SUPPLIED PASSAGE =>
[start]
# Happy Birthday to me!



## Isla Verde (Oct 19, 2011)

In honor of my birthday, I'm taking the rest of the day off. Any comments or _quejas_ should be directed to Tundra Green. 

¡Hasta mañana!


----------



## coondawg (May 1, 2014)

Isla Verde said:


> In honor of my birthday, I'm taking the rest of the day off. Any comments or _quejas_ should be directed to Tundra Green.
> 
> ¡Hasta mañana!


Feliz Cumpleanos, Isla Verde. Disfruta tu dia !:wave:


----------



## GARYJ65 (Feb 9, 2013)

Muchas felicidades!


----------



## ojosazules11 (Nov 3, 2013)

Estas son las mañanitas que cantaba el Rey David
A las muchachas bonitas, te las cantamos a ti

🌸🌷💐🌹🌻🌺🌸

(you'll just have to imagine the mariachis in the background)


----------



## terrybahena (Oct 3, 2011)

Feliz cupleanos! Yo espero que tu dia hagas sido grandioso!


----------



## JoanneR2 (Apr 18, 2012)

Isla Verde said:


> In honor of my birthday, I'm taking the rest of the day off. Any comments or quejas should be directed to Tundra Green. ¡Hasta mañana!
[end]
GOALS =>
1 > Reproduce word for word everything in the birthday thread from "## Isla Verde" down to "(May 1, 2014)".
2 > In the birthday thread, who should receive any comments or quejas while Isla Verde takes the rest of the day off?

MATERIAL PROVIDED =>
[start]
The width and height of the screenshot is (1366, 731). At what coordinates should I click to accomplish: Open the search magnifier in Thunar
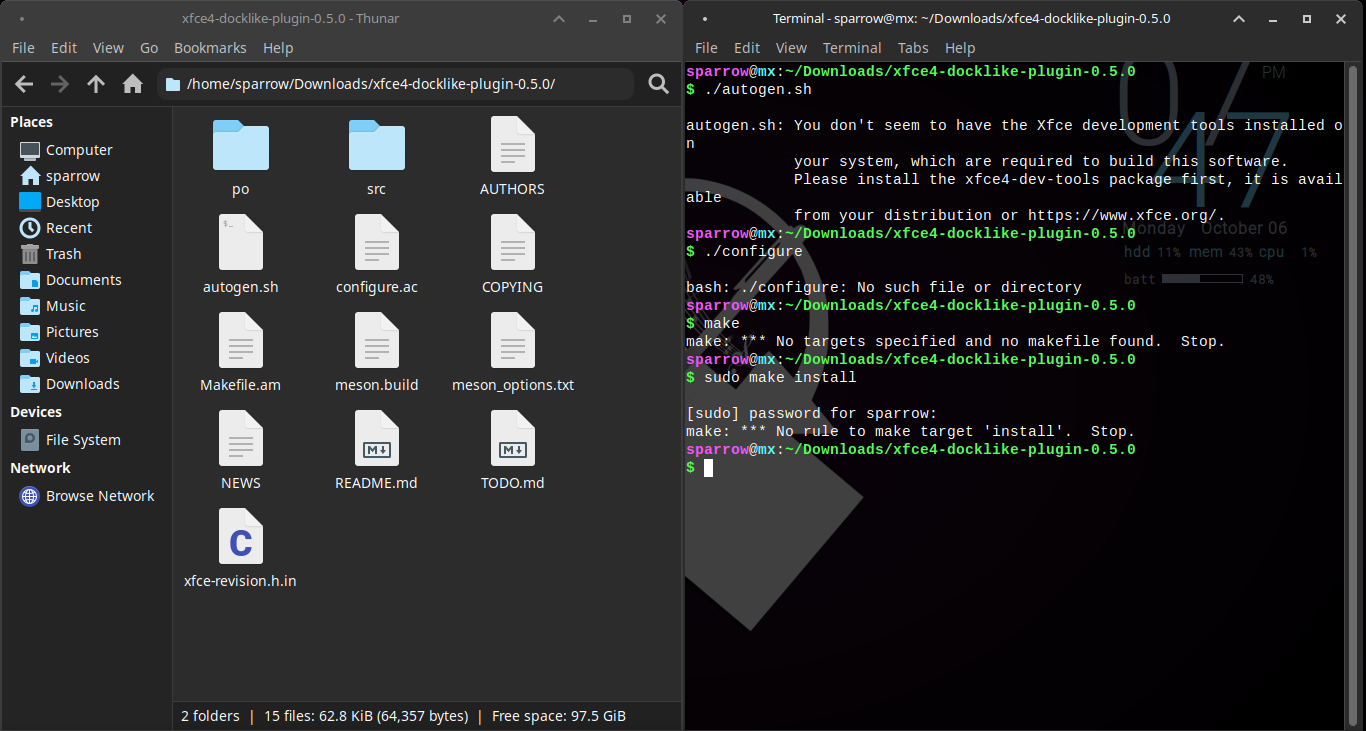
[end]
PER-TASK ANSWERS =>
1 >
## Isla Verde (Oct 19, 2011)

In honor of my birthday, I'm taking the rest of the day off. Any comments or _quejas_ should be directed to Tundra Green. 

¡Hasta mañana!


----------



## coondawg (May 1, 2014)

2 > Tundra Green